- [WORK REQUEST]: In the entries that follow, the first line to write out is the one containing "Collapse the INCLINE filter section", and the last is the one containing "Expand the 动作 dropdown button". Reproduce that stretch exactly, with nothing before or after it.

##### GIVEN INFORMATION #####

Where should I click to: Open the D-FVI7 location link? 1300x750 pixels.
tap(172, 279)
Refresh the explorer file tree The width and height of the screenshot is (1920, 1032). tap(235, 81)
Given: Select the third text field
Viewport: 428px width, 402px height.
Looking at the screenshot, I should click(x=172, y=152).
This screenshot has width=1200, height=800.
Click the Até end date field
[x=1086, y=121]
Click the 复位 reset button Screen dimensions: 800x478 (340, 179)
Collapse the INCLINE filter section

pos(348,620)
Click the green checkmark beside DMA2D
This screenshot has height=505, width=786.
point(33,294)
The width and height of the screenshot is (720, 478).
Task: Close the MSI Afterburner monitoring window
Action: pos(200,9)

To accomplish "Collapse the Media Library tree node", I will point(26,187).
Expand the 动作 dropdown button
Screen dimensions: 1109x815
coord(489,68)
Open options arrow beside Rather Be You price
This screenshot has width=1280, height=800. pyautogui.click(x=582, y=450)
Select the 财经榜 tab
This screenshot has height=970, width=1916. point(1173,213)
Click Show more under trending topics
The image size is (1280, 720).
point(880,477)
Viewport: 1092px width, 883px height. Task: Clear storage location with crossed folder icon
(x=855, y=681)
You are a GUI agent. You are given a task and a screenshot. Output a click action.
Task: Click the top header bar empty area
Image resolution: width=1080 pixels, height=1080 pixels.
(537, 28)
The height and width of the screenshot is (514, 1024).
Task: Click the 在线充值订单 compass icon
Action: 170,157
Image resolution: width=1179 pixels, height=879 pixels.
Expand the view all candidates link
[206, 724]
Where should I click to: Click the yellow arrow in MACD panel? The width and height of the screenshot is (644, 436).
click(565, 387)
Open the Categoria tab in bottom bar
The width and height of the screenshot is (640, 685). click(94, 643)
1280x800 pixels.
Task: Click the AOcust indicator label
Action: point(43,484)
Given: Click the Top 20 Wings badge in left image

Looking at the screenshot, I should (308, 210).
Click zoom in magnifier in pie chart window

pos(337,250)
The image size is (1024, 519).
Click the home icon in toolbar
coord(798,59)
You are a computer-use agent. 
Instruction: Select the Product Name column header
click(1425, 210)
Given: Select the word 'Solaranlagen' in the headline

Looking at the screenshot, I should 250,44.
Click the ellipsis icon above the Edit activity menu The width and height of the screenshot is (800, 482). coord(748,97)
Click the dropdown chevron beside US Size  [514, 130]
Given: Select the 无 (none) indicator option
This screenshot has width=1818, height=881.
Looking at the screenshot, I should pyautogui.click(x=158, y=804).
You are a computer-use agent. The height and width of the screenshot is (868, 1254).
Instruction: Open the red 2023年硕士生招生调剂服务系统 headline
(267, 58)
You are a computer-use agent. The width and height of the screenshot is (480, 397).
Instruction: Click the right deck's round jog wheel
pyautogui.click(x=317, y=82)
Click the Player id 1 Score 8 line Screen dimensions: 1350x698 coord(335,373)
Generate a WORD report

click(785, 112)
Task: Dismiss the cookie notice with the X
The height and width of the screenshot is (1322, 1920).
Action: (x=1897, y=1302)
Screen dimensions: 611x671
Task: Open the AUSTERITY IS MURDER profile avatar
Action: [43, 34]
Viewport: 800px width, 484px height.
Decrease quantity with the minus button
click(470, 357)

#####

- [SOLUTION FOR THIS EXERCISE]:
Collapse the INCLINE filter section

pos(348,620)
Click the green checkmark beside DMA2D
This screenshot has height=505, width=786.
point(33,294)
The width and height of the screenshot is (720, 478).
Task: Close the MSI Afterburner monitoring window
Action: pos(200,9)

To accomplish "Collapse the Media Library tree node", I will point(26,187).
Expand the 动作 dropdown button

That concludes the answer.